Plans are not promises.
Another parent shared this with me when I had young children. She reminded me to teach my children the difference between plans and promises.
Some parenting examples:
Promises to our children: I’ll always do my best to make sure you have what you need. I’ll love you forever, no matter what.
Plans we make with our children: We’ll go to the zoo on Saturday. We’ll buy you a new bike this summer.
Promises are pledges or commitments, often grounded in deep truths and deep emotions. They’re binding. When we make promises, it’s important to be confident that we’ll be able to keep our promises even when circumstances in our life and environment change.
Plans are intentions. I like to think of them as decisions about actions you’ll take. Plans help us achieve goals like creating fun memories or having one-to-one time with your child. We make plans based on what we know right now about our goals, time, resources, and environment.
Plans change if circumstances change. Changing plans can cause deep disappointment, perhaps expressed through a temper tantrum, when the zoo closes because of a thunderstorm. But being flexible with your plans can also open opportunities like when you’re gifted with free tickets to a carnival on the day you plan to go to the zoo. Assuming your child likes carnivals, the zoo can wait for another day.
I think it’s important to remember the distinction between promises and plans in our organizations, as well. Our vision, mission, and values statements are promises to our community. They name our commitment to the change our organization works to create, declare what we’re going to do, and articulate how we’ll show up in that work for the long-term.
We make plans to move us toward our vision and mission and to live our values. We set goals so we can mark our progress and determine the actions we’ll take to meet the goals. We may plan to launch a new program, win a legislative policy change, or expand our facilities – all in service of our vision and mission.
These plans are not promises, though. They’re intentions. Plans are decisions about how we’ll fulfill your vision and mission at this time, in our ecosystem, with our current analysis of the community, economic, political, cultural, technological, and other factors that influence our work.
And our plans will change. The new program we imagined might get scrapped because something happens to change community needs and priorities. We may be able to move more quickly on our legislative policy change because we get a new state representative. Perhaps a new partnership with an allied organization creates an opportunity to share space so we don’t need to expand our facility.
Things happen. Circumstances change. Opportunities emerge. It becomes necessary, and often beneficial, to change our plans.
We can get ourselves and our organizations in trouble when we treat plans as promises. Our plans become constricting. We become unable to adapt and evolve when there are economic or political changes. We lose our capacity to respond, and sometimes to hear, when our community needs something different than what we planned.
Rigid plans are hard on people, too.
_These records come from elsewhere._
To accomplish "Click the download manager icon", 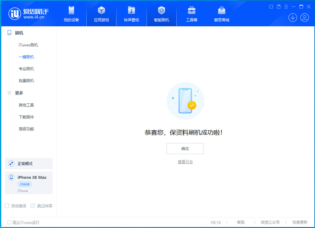I will click(x=292, y=18).
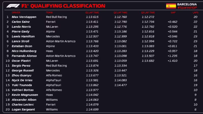Viewport: 203px width, 114px height.
Task: Click Charles Leclerc's Ferrari team label
Action: 50,105
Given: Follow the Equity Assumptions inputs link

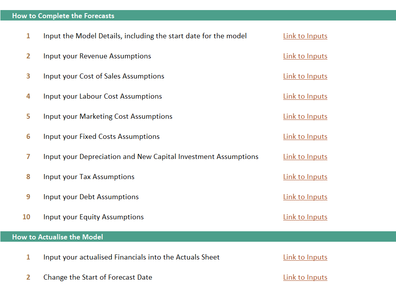Looking at the screenshot, I should (305, 217).
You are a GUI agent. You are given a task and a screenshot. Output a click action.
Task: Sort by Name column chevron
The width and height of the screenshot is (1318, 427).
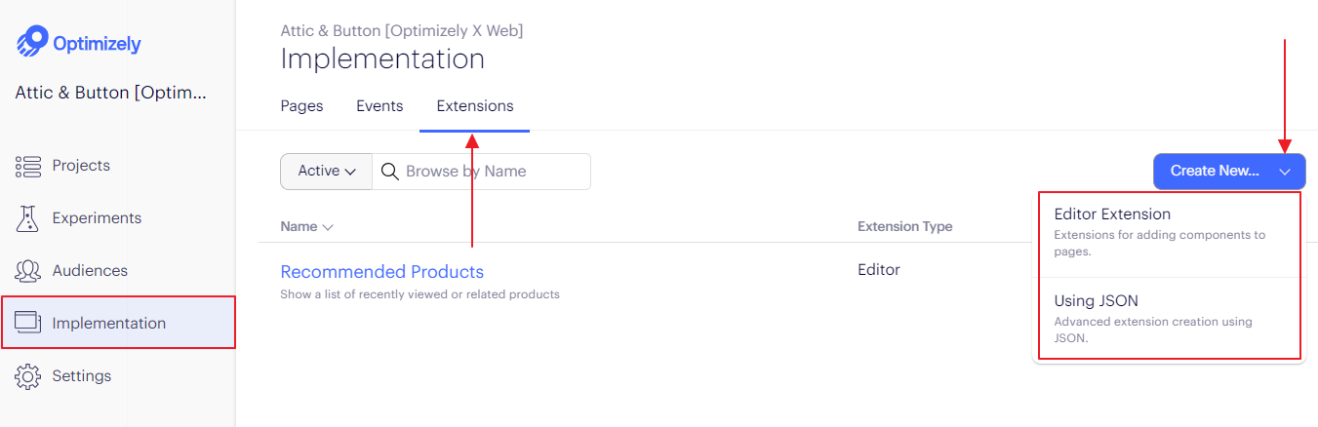point(328,227)
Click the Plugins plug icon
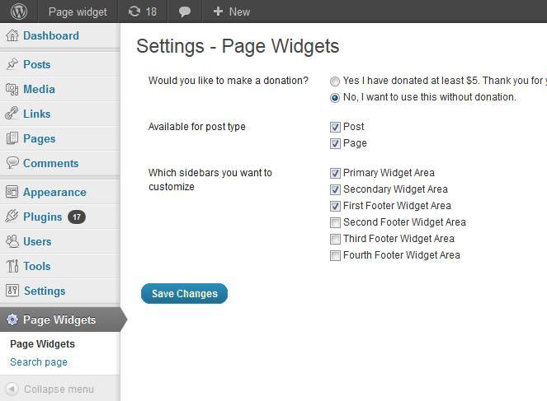The width and height of the screenshot is (547, 401). pyautogui.click(x=12, y=217)
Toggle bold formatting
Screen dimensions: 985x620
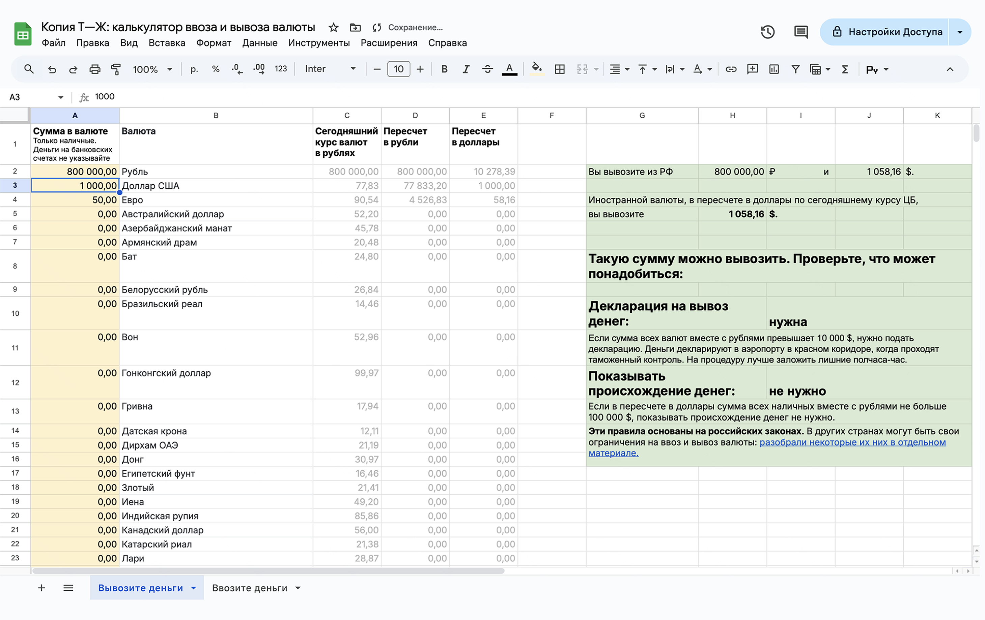tap(444, 69)
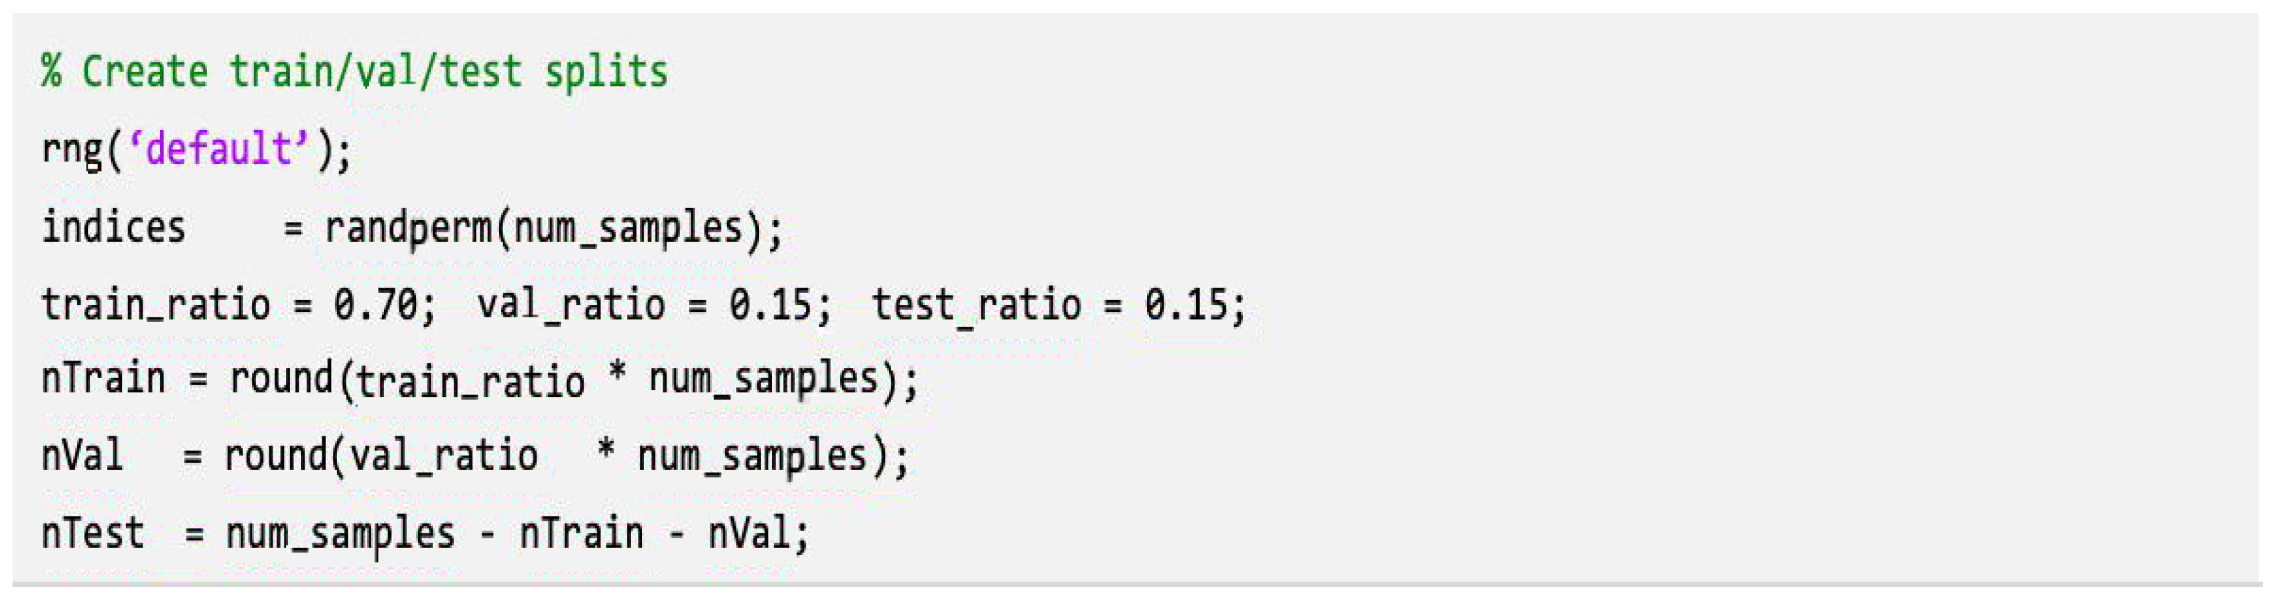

When plans are viewed as fixed, as do or die, as this-path-only, the pressure on the people doing the work is immense. We all know that circumstances will change. We know there are many things that could affect the plan that are completely out of our control. We worry that we’re going to be penalized, perhaps even lose our jobs, if we don’t fulfill the plan.
These worries compromise people’s ability to plan and to do the work. They become reluctant to think big because they fear the consequences of failing. So, our plans become smaller. And our organizations don’t get the full benefit of our people's gifts – they aren’t able to bring their expertise, analyses, creativity, and best judgment to fulfilling the mission when they’re locked into fulfilling a plan no matter what.
So, I’ll say it again, plans are not promises.
What can we do to keep promises promises and plans plans?
Start by talking about the difference between promises and plans, between your vision, mission, and values and your plans. Make sure you have shared definitions and everyone knows why you plan.
Then, shorten your planning horizons. Make sure your strategic framework (your vision, mission, values, and strategic purpose) is solid and well communicated as your north star then develop plans for shorter increments of time, perhaps 90 days or one year, whatever makes sense in your environment at the time you’re planning.
And normalize changing plans in response to changes in your capacity or the environment. Share changes widely and talk about why they’re being made. Regularly ask your team members what has or is changing in their plans.
Many of our organizations have made big promises to our communities. Promises we’ll keep. Use your plans as tools to keep those promises. Respond, flex, adapt.